| Reading text |
++++++++

Investors turn sour on US biotech sector
By Michael Mackenzie and Nicole Bullock in New YorkAuthor alerts
Investors have fled US biotechnology shares this month turning fund flows negative for the year to date as the Federal Reserve voiced concerns over high valuations in the sector.
Despite being among the riskiest stocks in the market, biotech has been a boom sector in recent years. Smaller companies on the cutting edge of research and development have attracted significant sponsorship from investors prepared to bet big on a major drug or medical breakthrough. If successful, they hold the potential to generate huge returns, but many fail.
Last week, the US central bank identified biotechs, small-caps and social media shares as a cause for concern, saying valuations “appear to be stretched”.
That triggered a slide of some 6 per cent in the Nasdaq biotechnology index, wiping nearly $40bn from the market’s value, before prices rebounded 3 per cent on Friday.

++++++++

| Supplied records |
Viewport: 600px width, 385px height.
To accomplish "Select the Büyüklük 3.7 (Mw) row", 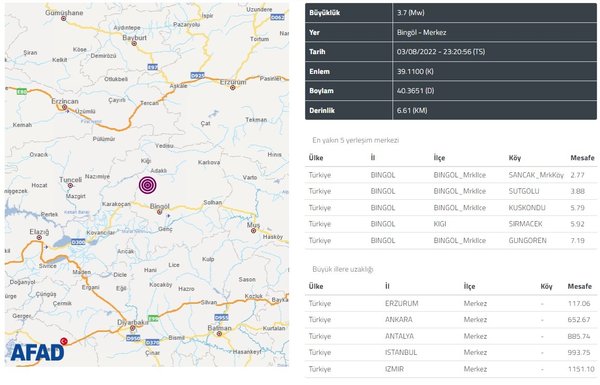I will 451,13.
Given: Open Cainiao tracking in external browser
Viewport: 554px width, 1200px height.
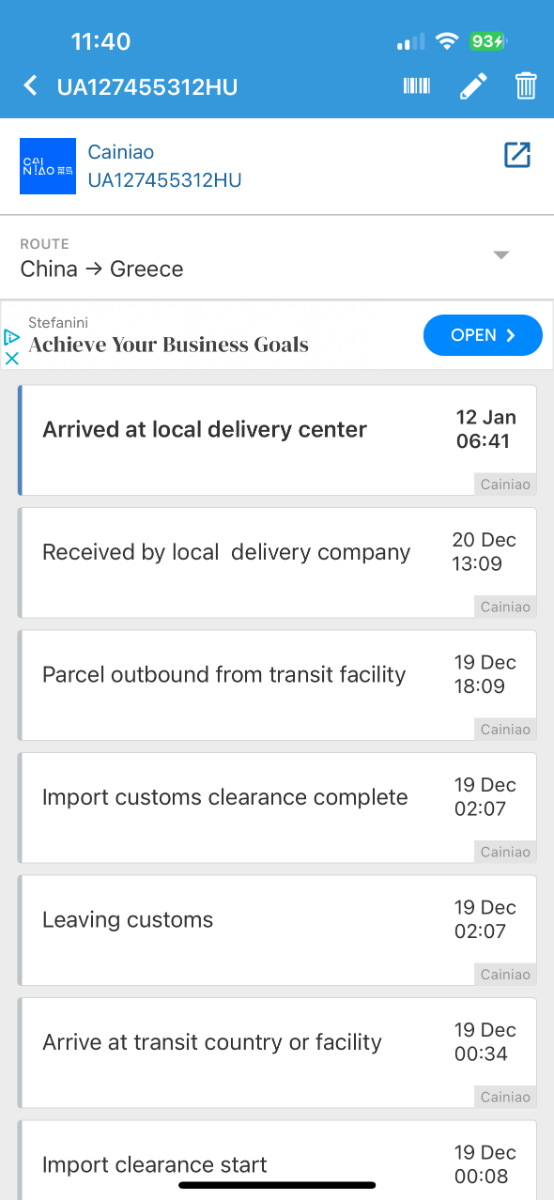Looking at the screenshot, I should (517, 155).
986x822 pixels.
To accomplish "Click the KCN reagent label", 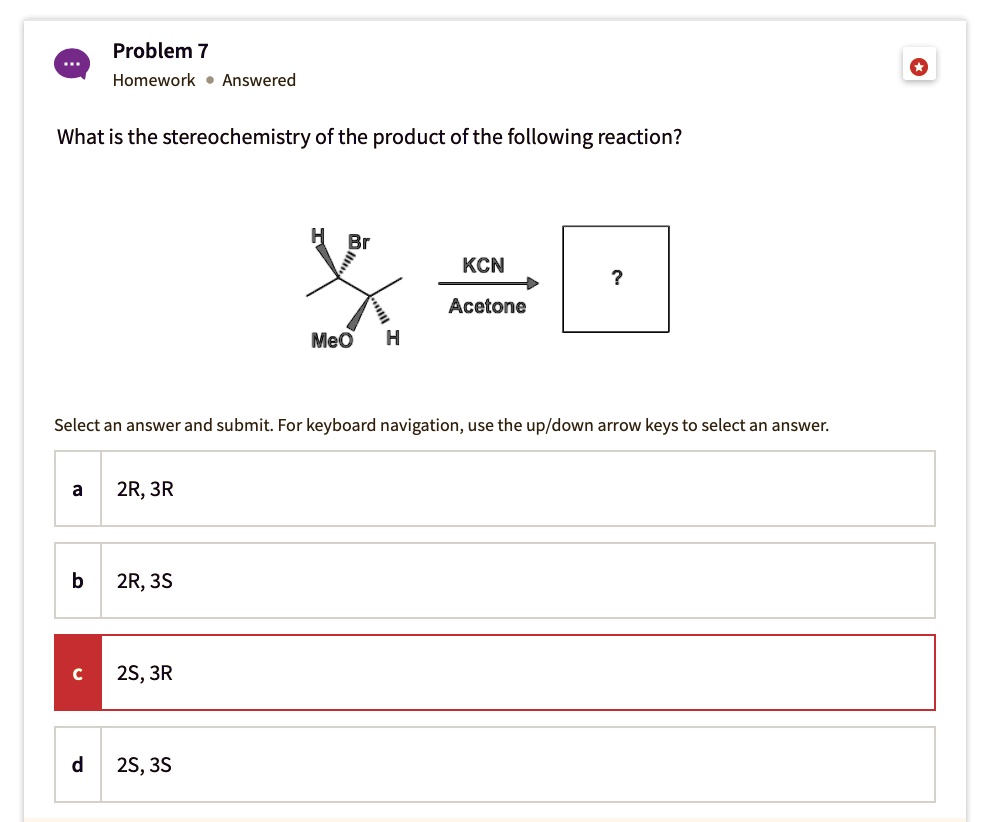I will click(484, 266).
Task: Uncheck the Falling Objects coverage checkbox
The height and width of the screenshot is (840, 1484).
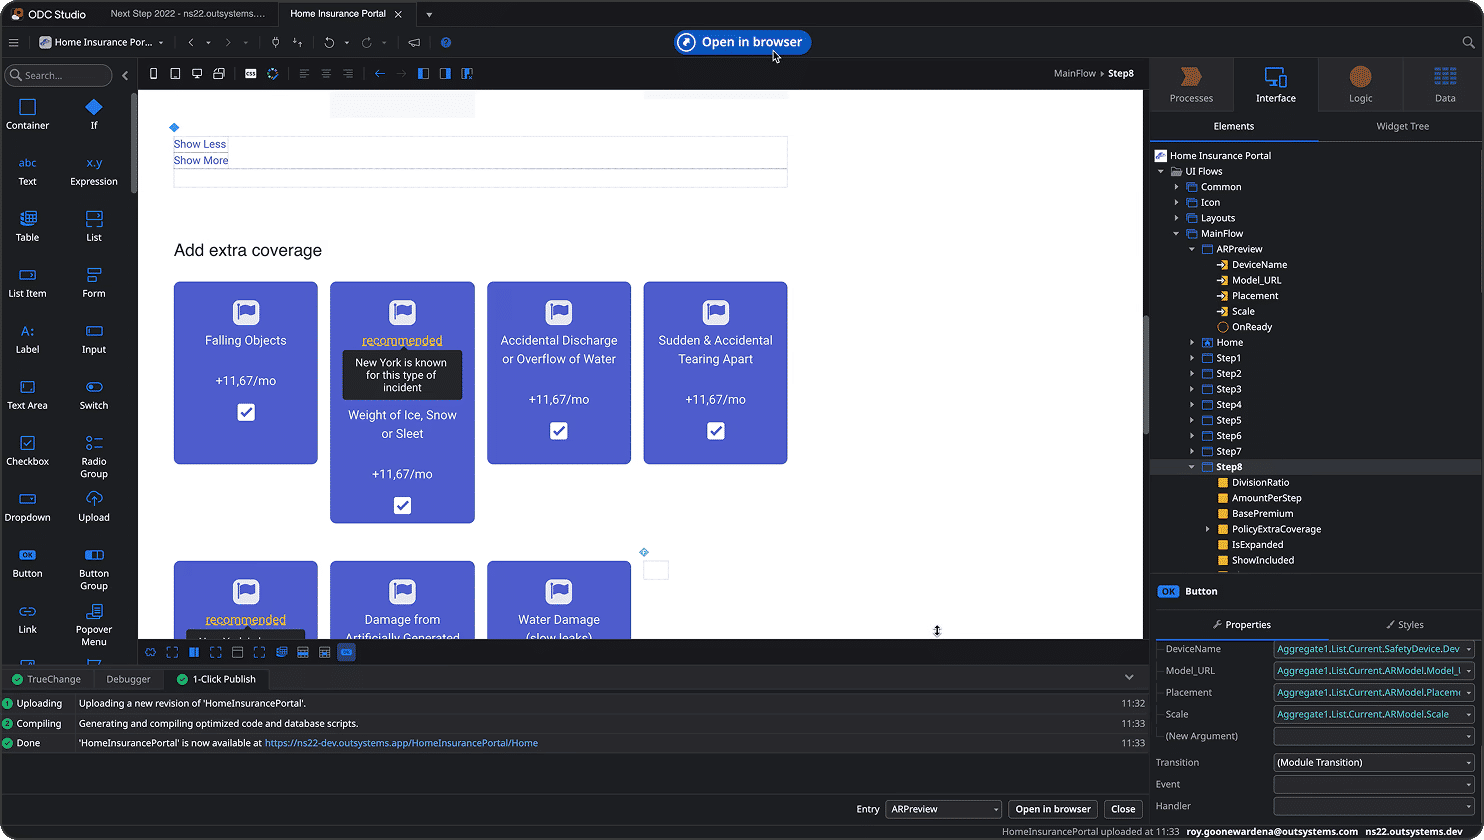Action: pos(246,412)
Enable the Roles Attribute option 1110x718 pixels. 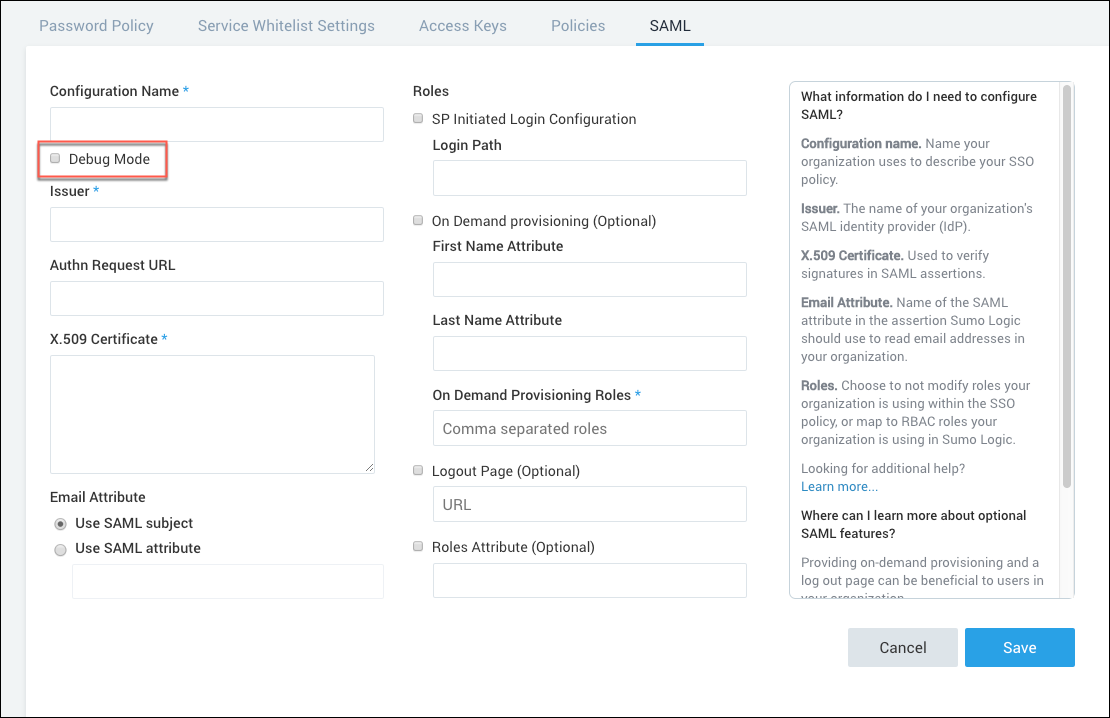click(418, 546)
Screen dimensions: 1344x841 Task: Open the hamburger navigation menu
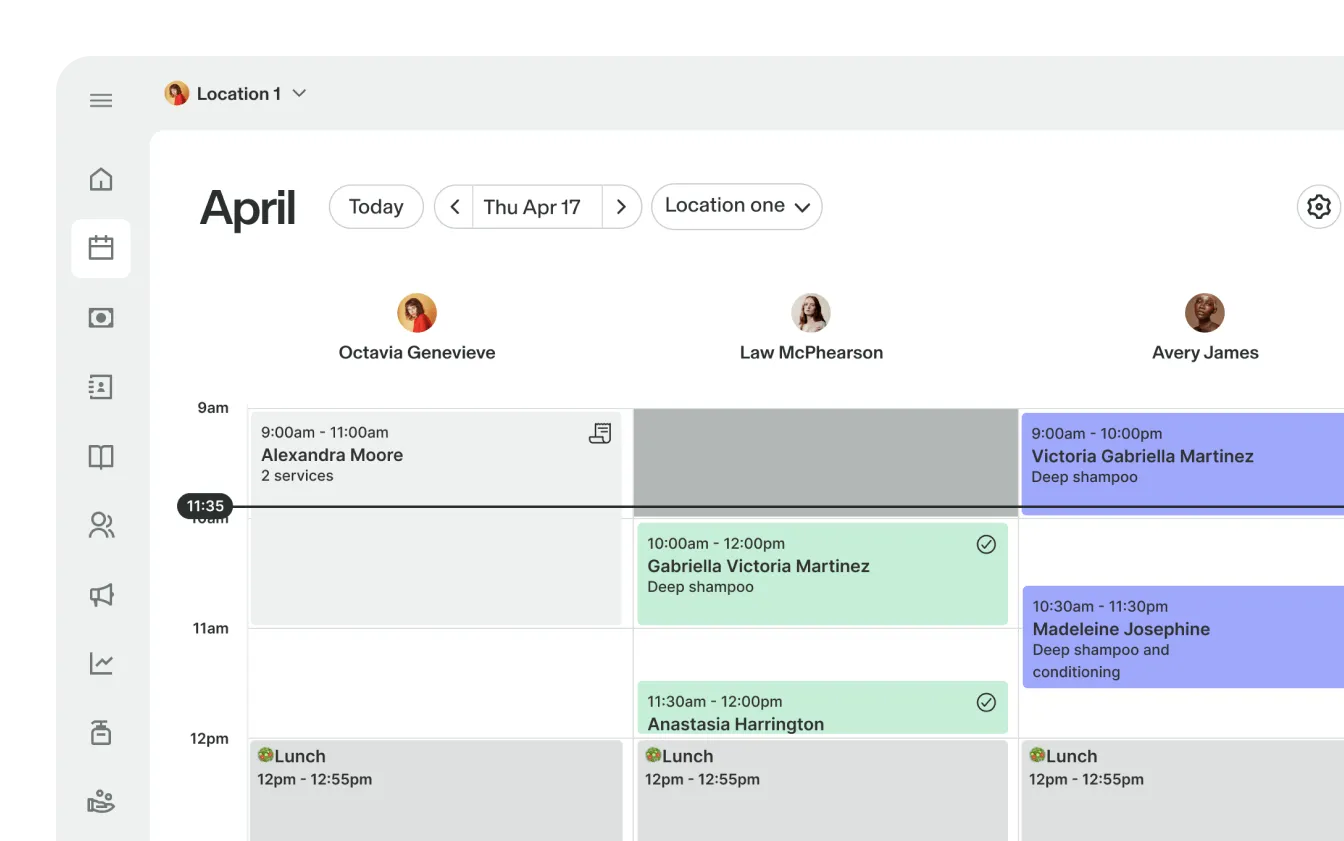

++++++++

| Task requirements |
**A)** From the biotech article above the data, duplicate the passage that begins at the words "Despite being among" and stops after the words "but many fail.".
**B)** In the biotech article, how much market value did the slide in the Nasdaq biotechnology index wipe out?
**C)** According to the biotech article, what set off the roughly 6 percent slide in the Nasdaq biotechnology index?

| Task results |
**A)**
Despite being among the riskiest stocks in the market, biotech has been a boom sector in recent years. Smaller companies on the cutting edge of research and development have attracted significant sponsorship from investors prepared to bet big on a major drug or medical breakthrough. If successful, they hold the potential to generate huge returns, but many fail.

**B)** Nearly $40bn.

**C)** The US central bank named biotechs, small-caps and social media shares as a cause for concern and said their valuations "appear to be stretched." That statement triggered the slide.